There is a well-accepted psychological phenomenon called the “mere exposure effect,” sometimes called the “familiarity principle,” which suggests that repeated exposure to a stimulus enhances people’s attitudes towards it. University of Tennessee, Knoxville philosophy lecturer Margaret Moore decided to see if the theory holds up when it comes to bad art. Moore worked with lead author Aaron Meskin and Matthew Kieran at the University of Leeds and Mark Phelan at Lawrence University to conduct a study and published the results in the British Journal of Aesthetics, titled “Mere Exposure to Bad Art.”
The researchers exposed 57 students to repeated viewings of paintings from two artists, John Everett Millais and Thomas Kinkade. Kinkade, the American “painter of light” was chosen to represent “bad art,” and John Everett Millais, a 19th-century painter whose subject matter and palette was similar to Kinkade’s was chosen to represent “good art.” While repeated exposure to the Millais paintings did not significantly change the students’ assessment of their quality, they found that the more the students viewed the Kinkade works, the less they liked them.

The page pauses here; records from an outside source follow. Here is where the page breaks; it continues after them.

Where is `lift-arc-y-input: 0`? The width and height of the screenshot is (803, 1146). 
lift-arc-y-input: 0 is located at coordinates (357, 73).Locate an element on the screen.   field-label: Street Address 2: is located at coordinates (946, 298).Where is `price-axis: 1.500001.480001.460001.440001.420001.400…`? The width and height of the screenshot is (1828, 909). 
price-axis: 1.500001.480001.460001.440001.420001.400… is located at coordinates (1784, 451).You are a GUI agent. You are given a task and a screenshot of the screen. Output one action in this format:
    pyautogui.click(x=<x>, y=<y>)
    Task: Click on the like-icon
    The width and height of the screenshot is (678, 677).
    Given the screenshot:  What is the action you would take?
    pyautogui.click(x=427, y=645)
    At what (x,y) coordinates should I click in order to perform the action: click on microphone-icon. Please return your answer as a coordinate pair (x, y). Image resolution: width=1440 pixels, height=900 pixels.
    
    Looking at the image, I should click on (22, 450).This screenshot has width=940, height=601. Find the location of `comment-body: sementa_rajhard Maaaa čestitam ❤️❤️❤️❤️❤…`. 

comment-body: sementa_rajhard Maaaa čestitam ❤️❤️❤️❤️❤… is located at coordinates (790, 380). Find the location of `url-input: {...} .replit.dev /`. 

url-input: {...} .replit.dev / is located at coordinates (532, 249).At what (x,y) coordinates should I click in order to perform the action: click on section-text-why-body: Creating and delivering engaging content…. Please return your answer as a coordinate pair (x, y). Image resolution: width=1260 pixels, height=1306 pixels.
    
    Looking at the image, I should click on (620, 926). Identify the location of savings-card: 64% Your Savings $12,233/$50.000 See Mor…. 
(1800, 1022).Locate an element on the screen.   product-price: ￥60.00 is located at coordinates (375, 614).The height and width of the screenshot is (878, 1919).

Lead author Meskin (from the University of Leeds, yes, but he used to teach at Texas Tech!) compares the process drinking a pint of ale:
“Just as the first sip of a pint of poorly made real ale might not reveal all that is wrong with it, after a few drinks one would know how unbalanced and undrinkable it really is. So, initial exposure to the Kinkades might not have enabled participants to see how garish the colors are and how hackneyed the imagery is.”
But the researchers don’t extend the analogy to drinking 4 or 5 pints of ale (or mugs of beer at Texas Tech). In other words, if you look at a really excessive amount of art, you may reach the point where you can’t help but to want to look at more of it, no matter how bad it is and how painful tomorrow’s headache may be.